* [Task to complete]
Look through the data and write out every line with the word "computer" in it.

* [Dataset records]

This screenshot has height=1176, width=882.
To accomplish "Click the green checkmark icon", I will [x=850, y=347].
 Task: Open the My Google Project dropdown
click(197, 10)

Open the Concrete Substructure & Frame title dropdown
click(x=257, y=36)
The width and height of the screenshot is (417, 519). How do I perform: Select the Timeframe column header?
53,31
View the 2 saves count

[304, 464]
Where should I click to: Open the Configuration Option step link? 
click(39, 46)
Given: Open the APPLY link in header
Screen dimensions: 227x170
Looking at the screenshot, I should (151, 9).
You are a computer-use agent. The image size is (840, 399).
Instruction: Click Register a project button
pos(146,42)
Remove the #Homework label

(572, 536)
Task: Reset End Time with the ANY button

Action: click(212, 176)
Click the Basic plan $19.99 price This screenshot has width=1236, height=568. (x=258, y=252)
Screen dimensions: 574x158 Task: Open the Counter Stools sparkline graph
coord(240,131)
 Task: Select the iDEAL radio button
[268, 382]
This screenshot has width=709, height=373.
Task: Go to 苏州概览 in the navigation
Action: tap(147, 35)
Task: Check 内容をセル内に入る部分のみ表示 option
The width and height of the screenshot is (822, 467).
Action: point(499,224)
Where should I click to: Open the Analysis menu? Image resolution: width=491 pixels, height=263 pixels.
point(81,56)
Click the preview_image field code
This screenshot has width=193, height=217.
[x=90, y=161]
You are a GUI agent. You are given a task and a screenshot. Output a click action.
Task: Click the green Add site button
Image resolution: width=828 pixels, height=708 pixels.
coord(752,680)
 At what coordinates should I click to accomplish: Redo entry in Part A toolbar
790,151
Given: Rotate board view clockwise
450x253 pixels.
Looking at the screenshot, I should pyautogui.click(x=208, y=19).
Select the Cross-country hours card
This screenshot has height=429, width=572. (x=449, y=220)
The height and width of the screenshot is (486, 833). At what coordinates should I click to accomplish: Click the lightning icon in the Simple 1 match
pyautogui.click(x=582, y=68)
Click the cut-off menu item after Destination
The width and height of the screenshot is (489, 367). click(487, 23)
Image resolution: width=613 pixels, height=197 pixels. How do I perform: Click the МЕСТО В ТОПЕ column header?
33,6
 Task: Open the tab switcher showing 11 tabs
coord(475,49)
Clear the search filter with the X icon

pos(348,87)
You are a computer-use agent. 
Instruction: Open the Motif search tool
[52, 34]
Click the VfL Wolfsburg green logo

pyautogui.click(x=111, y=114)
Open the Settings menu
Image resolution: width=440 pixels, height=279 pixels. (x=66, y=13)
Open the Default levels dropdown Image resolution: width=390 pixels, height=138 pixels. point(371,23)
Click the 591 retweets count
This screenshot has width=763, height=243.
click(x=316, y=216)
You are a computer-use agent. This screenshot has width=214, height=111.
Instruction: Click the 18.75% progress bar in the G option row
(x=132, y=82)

* [Solution to this problem]
You are a computer-use agent. The image size is (840, 399).
You are a computer-use agent. 
You are a computer-use agent. This screenshot has width=214, height=111.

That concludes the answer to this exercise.